Source material: Begin

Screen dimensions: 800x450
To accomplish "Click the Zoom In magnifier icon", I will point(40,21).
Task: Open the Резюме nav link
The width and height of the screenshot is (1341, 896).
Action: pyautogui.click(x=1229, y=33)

Source material: End
Source material: Begin

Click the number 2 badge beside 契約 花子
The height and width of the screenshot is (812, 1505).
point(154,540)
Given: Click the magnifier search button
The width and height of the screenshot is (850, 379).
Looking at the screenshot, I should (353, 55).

Source material: End

- **To do**: Once you have found every line in the listing that holds the string "magnifier", copy each of them.

- **Answer space**:
To accomplish "Click the Zoom In magnifier icon", I will point(40,21).
Given: Click the magnifier search button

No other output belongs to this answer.